I want to do a quick activity. Part of doing an incident review is coming from a position of inquiry. Why did something make sense? What information is missing? Who can I ask to find out more? We're going to take a few minutes to review an RCA. The purpose of this is not to call out bad examples. I want to see if this satisfies your curiosity. Here's the RCA in question. We have here the event date. We have when it started. When the incident was detected. The time it was resolved. We have our root cause. Our DNS host scheduled a normal reboot for security patches, resulting in a simultaneous outage of DNS servers on the environment. As a result, all the connections between all hosts in the environment failed due to DNS lookup issues. They provide some more info. They share some of the customer impact. Then they list some of their action items.

Incident Analysis: Your Organization

Organization's Secret Weapon

​That past RCA we looked at, there were a lot of numbers in there. I know we want to quantify a lot of our incident reviews. I want to quote something that John Allspaw said back in 2018. "Where are the people in this tracking, and where are you?" The metrics that we're tracking today like MTTR, and MTTD, and incident start, and incident end, detection, gives us some interesting data points. What are we actually learning from it? What is the purpose of it? What is the purpose of recording those metrics? Allspaw posed an open question and challenge to us. He said, where are the people in this tracking? We haven't changed much as an industry in this regard. Gathering useful data about incidents does not come for free. It's not easy. You have to give time and space to determine it.

I'm going to talk about why giving this time and space to your organizations can actually work within your favor through multiple stories.
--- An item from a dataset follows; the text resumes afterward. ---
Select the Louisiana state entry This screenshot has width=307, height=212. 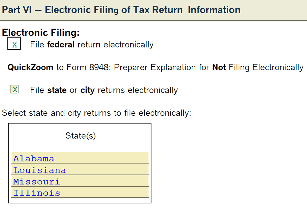tap(80, 170)
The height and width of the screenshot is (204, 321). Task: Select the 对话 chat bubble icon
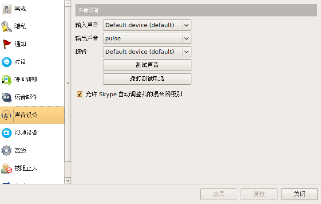click(x=7, y=62)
New paths on how you can do it and ways that aren't disruptive to your business. Next steps for you to embark on. There's a spoiler alert here, which is, sometimes a thorough analysis reveals things that we're not ready to see, hear, or change. It can be a mirror for our organization. The actual work involved is making sure it's safe to share these things so that we can actually improve.
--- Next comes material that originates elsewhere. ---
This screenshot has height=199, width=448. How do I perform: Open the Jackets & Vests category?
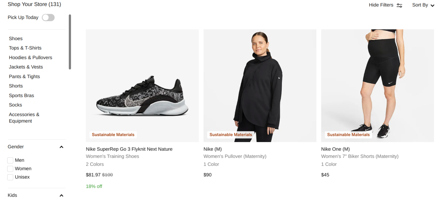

Displaying Content More Like An App

When I was at Netflix, I was on a team with three other amazing software engineers. We spent years building a platform to safely inject failure in production to help engineers understand and ask more questions about areas in their system that unexpectedly behaved when presented with turbulent conditions we see in everyday engineering, like injecting failure or injecting latency. It was amazing. We were happy to be working on such an interesting problem that could ultimately help the business understand its weak spots. There was a problem to this. The problem was that most of the time, the four of us were the ones using the tooling. We were using the tooling to create the chaos experiments. We were using the tooling to run the chaos experiments, and we were analyzing the results.
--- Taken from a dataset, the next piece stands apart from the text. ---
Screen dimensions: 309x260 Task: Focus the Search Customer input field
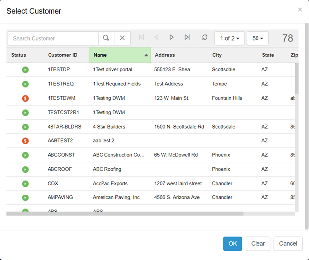[x=53, y=38]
Incident Analysis: Your Organization

​How did we start to do that? To know if something was or wasn't important to fix, we started looking at previous incidents. We started digging through some of them and wanted to find things like systems that were under the water a lot, or people that we relied upon a lot, or systems that were going down that resulted in an incident which was a huge surprise, or incidents that were related to action items from previous incidents. We wanted to use this to bubble up and help folks prioritize things and give them context, and feed back into the chaos tooling. However, through the process of doing this, we found that looking through incidents and looking at these patterns and studying them and learning from them, had a much greater power than just helping the organization create and prioritize chaos experiments better. Spending time on it opened my eyes up to so much more. Things that could help the business beyond just the technical, beyond just helping this chaos engineering tooling.

Here's the secret that we found. Incident analysis is not actually about the incident. The incident itself is a catalyst to understanding how your organization is structured in theory, versus how it's structured in practice. It exposes that delta for you. It's a catalyst to understanding where you need to improve your socio-technical system and how people work together. Because when something's on fire, all rules go out the window. You're just trying to stop the fire. It's a catalyst to showing you what your organization is good at, and what needs improvement. We all have thoughts around this, but the incident actually exposes them. It's a missed opportunity if we don't look into it.